What the Tour Guide Didn't Tell You About...Interviews for Summer Internships and The First Job

{How to Ace an Interview} Advice from a Graduating Senior + The CDC

Weather it's applying for an RA position, a summer internship or even a real job after graduation, it's about that time of the year for interviews. One of the benefits of going to a small school is the amount of resources that are available, including the CDC or Career Development Center. Seeing that I have had three interviews in the last week (and was rehired again to work this summer, so I guess I didn't completely mess up last year) I figured writing about this would hopefully be useful to someone. 
I also included some of my favorite interview outfits. Obviously it completely depends on where you're working, but these outfits are professional with a bit of personality (I love the hot pink heels!). 

I really hope that you never have to work for a Miranda Priestly...
I order to get the scoop from an expert, I met with the lovely Megan Wolleben. Working in the Career Development Center at a school with 98% job placement after graduation, I figured she would have some great advice, and I was right. 

What are some of your biggest interview "do's?"

Prepare as much as you possibly can. A lot of students think "my resume is in- I'm ready" before going, In addition, doing a mock interview is really helpful. Also check out glassdoor.com where people will post some of the questions based on companies and general interview questions. Make sure that you are able to ask them questions which show a genuine interest in the company or program. Also realize that the people giving the interview understand that you're nervous and want to get to know you. Lastly, handwritten notes go a long way because they are personal and show a little more effort than an email. 

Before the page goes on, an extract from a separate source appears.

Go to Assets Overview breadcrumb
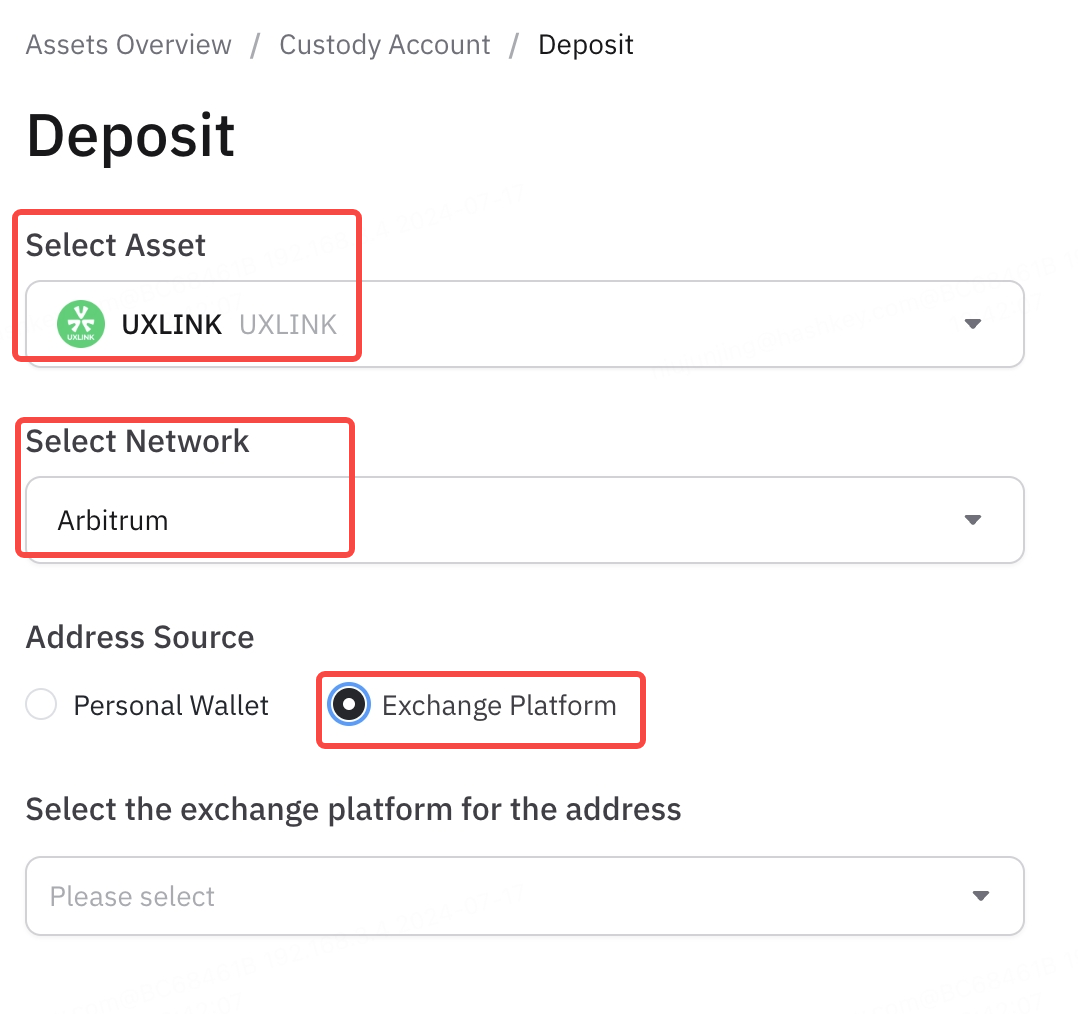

What are some of your biggest "don'ts?"
Besides the obvious of "don't be late," do not have a bad handshake. A flimsy handshake is terrible and can leave a lasting impression. Make sure to turn your phone off and don't be afraid of eye contact- it can be really powerful. 

What would you recommend wearing on an interview?

Go very conservative in an interview, do your research on the company. Mostly for guys you can't go wrong with a suit. For girls, make sure there it's nothing too short (about two inches above the knee), too low cut or distracting! 

Of course, I also wanted to get some advice from a graduating senior looking into the "real world," and got some great advice from the lovely Vicky!
Name: Vicky Kielty 
Class: Bucknell '14
Hometown: Melbourne, Australia (she has the most amazing accent!)
Bucknell Activities: Being a wise old senior on the Bucknell Rowing, a representative on the Bison Athletic Leadership Academy & a member of Delta Gamma
Where to find her on Campus: Hogging a booth at 7th Street, enjoying lunch in the Terrace Room & in KLARC using an erg room or on the river at practice

What would you say is the hardest part of interviewing? 
 The hardest part about interviewing, believe it or not, is actually getting the interview itself. The most challenging part of any job/internship seeking process is getting yourself off paper and into an office. This being said, once you actually get into the room with a scary looking and well dressed individual who has the potential to be your future boss, the nerves can start to rear their ugly heads. I have found that It is so important to take a breath and (pardon the cliche) BE YOURSELF. The person who selected your application out of the pile definitely liked something about what they saw on paper, you just have to make it come to life. You also applied to the position for a reason, and therefore have absolutely no reason to feel unprepared for the interview. You liked the look of the position, thought the company sounded cool and could definitely see yourself there for a summer/year/insert time period here.

Yes, it probably breaks the knee rule, but I couldn't resist

Overall, how do you prepare?
If I want to do some extra preparation for an interview, I will do some research on the company or organization as a whole. What do they do? Why do they do it? How old are they? Why do you like them? It really helps if you are comfortable discussing the company and their achievements. It shows that you were interested enough to do some extra homework and that you cared about their cause(s).

What's you number one piece for anyone going into an interview?
As far as my #1 piece of advice for interviewing goes, I'm going to deviate from the tried-and-tested 'be yourself' because, while it is absolutely valid and very true, we've all heard it more times than we can count. Things get a little redundant when you hear them that often. Therefore, my piece of advice is to treat the interview as a NORMAL conversation. You are talking to a mentor figure about what you would like to do in their organization and explaining to them why you would be a valuable asset to their team. It's very simple! Oh, and for goodness sake, smile. No one wants to hire a Debbie Downer.

Happy Thursday! Thank you so much to Vicky and Megan for all of your advice! If you have an interview coming up, good luck and may the odds be ever in your favor!